## [Text extract]

- - - - -

Notice the pattern: cit always means rousing or calling something forth, and the prefix tells you the direction — out (excite), onto/against (incite), back (recite), up-from-under-again (resuscitate). The root stays the summons; the prefix points the aim.

From Latin citare (to move, set in motion, rouse, summon). Covers summoning, stirring, and quoting — cite (to call forth as evidence), citation (a formal calling/quoting), excite (to stir up emotions), incite (to rouse to action), recite (to call back from memory), and resuscitate (to rouse back to life). The 'summoning' sense links quoting and stirring.
Memory Tip

Think of being cited — called out by name to come forward in court. Every cit- word is a kind of calling forth: ex-cite calls feelings out, in-cite calls a mob onto action, re-cite calls words back from memory, resuscitate calls life back up.

Core Words Deep Dive

The few words from this family worth telling in full — one by one.

cite

The plainest member: just *citāre* with no prefix. Its courtroom origin ("summon to court") still lives in legal English (cite a defendant), but everyday use shifted to summoning a source as proof — cite a study, cite an author. Same act both times: you call something forth to stand before you and testify.

excite

ex- (out) + citāre = stir feelings *out* to the surface. The key trap for learners is the -ed/-ing split: *excited* describes the person who feels it, *exciting* describes the thing that causes it. "I am exciting" means you thrill others; "I am excited" means you feel the thrill.

- - - - -

## [Tasks and exercises]
(1) From the passage on the root cit, copy out everything from "From Latin citare" down to "life back up." word for word.
(2) Please extend the passage on the root cit, picking up right after its final sentence.

## [Data segment]
- - - - -

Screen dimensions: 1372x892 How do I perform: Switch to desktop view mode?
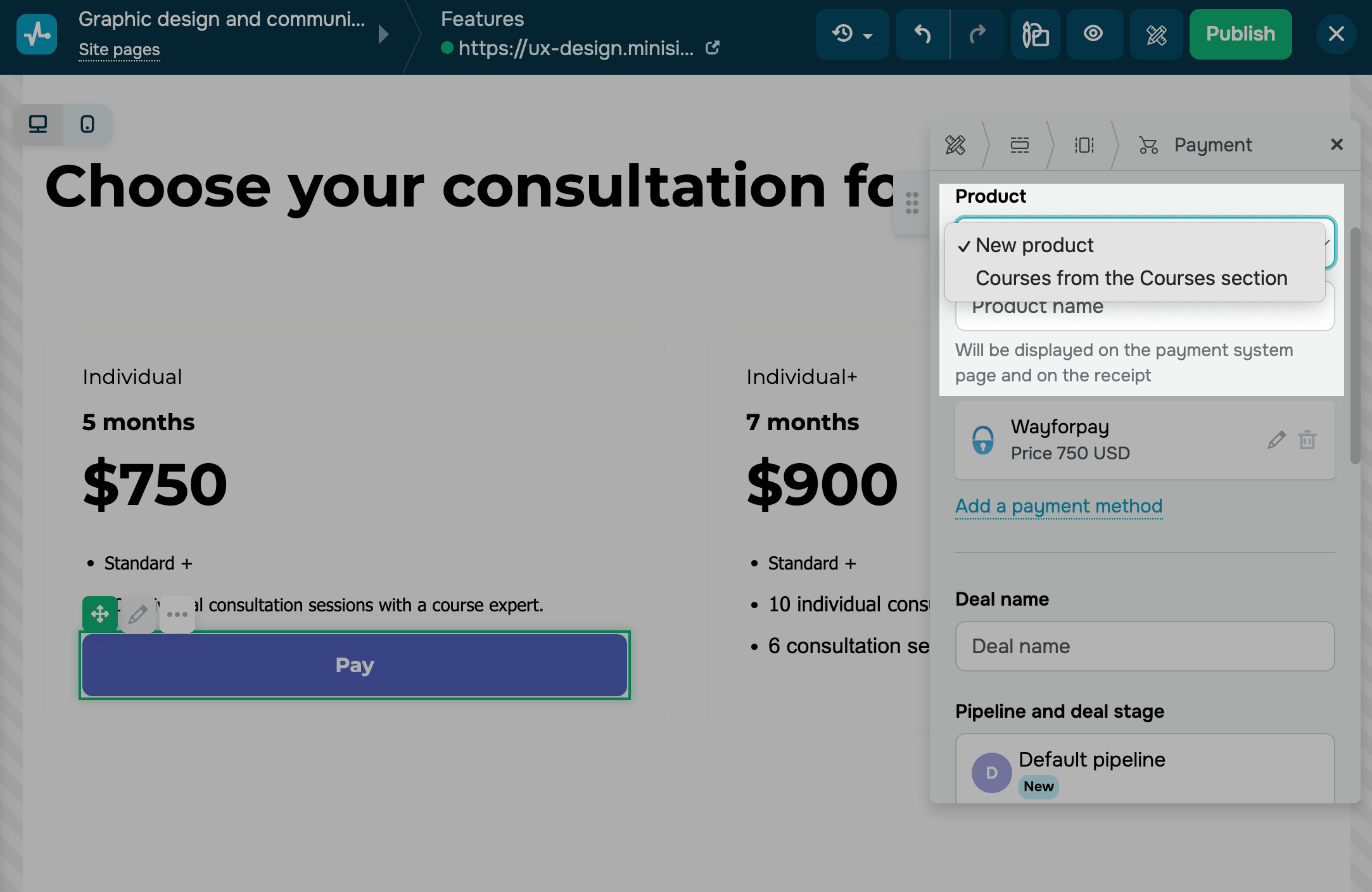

- - - - -

## [Response list]
(1)
From Latin citare (to move, set in motion, rouse, summon). Covers summoning, stirring, and quoting — cite (to call forth as evidence), citation (a formal calling/quoting), excite (to stir up emotions), incite (to rouse to action), recite (to call back from memory), and resuscitate (to rouse back to life). The 'summoning' sense links quoting and stirring.
Memory Tip

Think of being cited — called out by name to come forward in court. Every cit- word is a kind of calling forth: ex-cite calls feelings out, in-cite calls a mob onto action, re-cite calls words back from memory, resuscitate calls life back up.

(2)
incite

in- (onto, against) + citāre = stir people *onto* an action. Almost always negative: you incite violence, riots, hatred, rebellion — never "incite kindness." The prefix in- here is not the negative in- of invisible; it points the rousing *at* a target.

recite

re- (back) + citāre = call words *back* out of memory and speak them aloud. That's why it pairs with poems, prayers, and lists — fixed text retrieved and voiced. Contrast cite (call forth a source as proof) with recite (call back memorized words to perform them).

Related Roots

vocSimilar

Both involve calling. voc (from vocāre/vox) is calling by voice — vocal, invoke, vocation (a calling). cit is calling forth to summon or rouse — cite, excite, incite. Quick test: about the voice/sound → voc; about summoning or stirring someone into motion → cit.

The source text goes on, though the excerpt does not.